Please copy exactly the line containing "Click the SPECS heading" and every line after it, through the last line of the records below, leaving out all pictures.

[Start of section]

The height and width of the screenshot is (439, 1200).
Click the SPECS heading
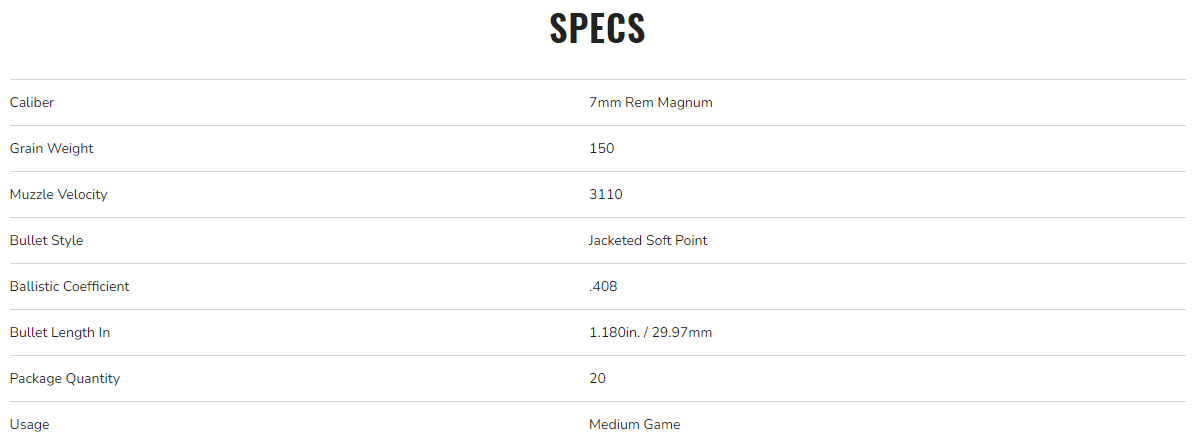597,28
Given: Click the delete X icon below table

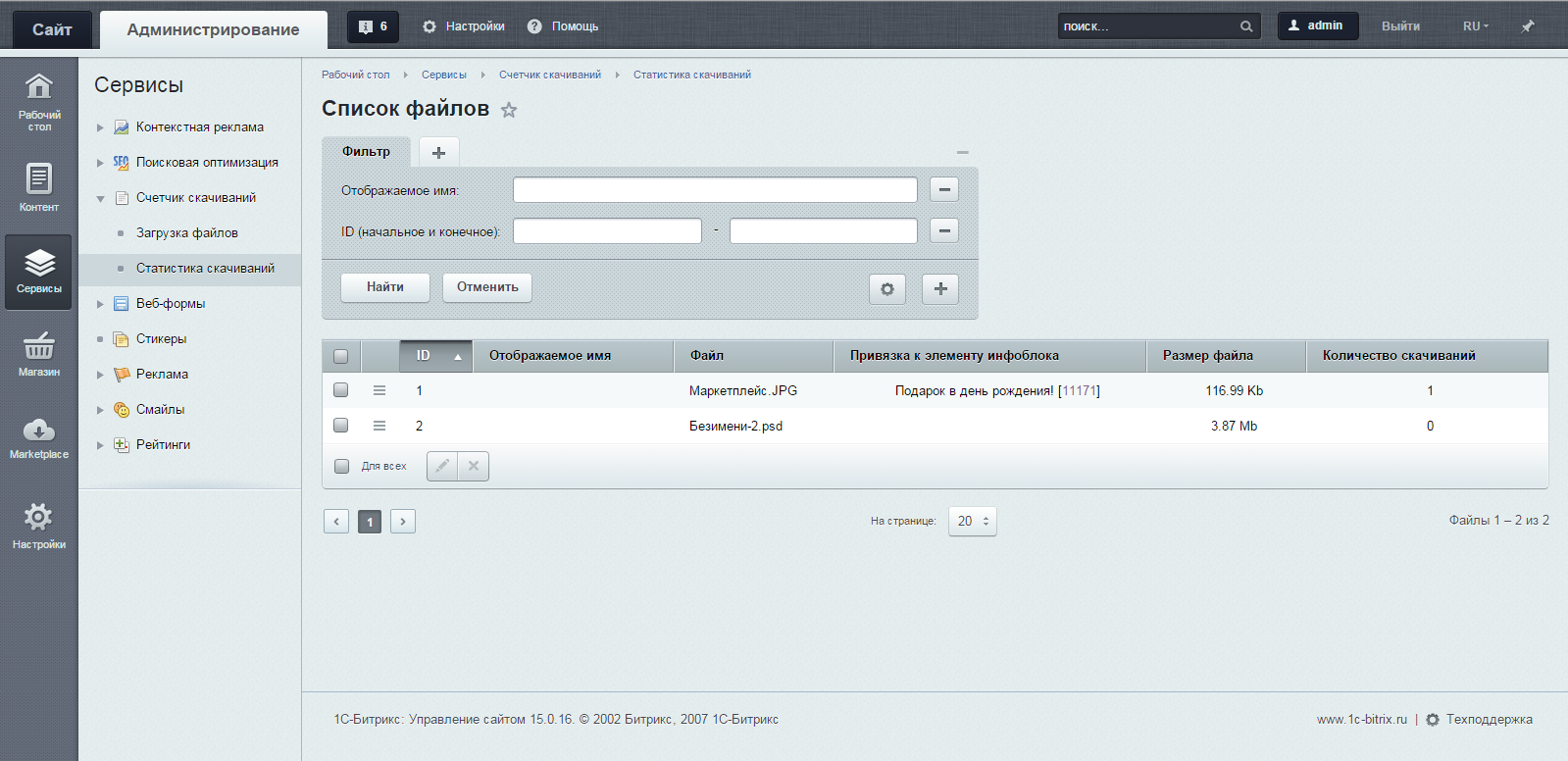Looking at the screenshot, I should pyautogui.click(x=473, y=466).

[End of section]

■ Answer box
Click the SPECS heading
597,28
Given: Click the delete X icon below table

Looking at the screenshot, I should pyautogui.click(x=473, y=466).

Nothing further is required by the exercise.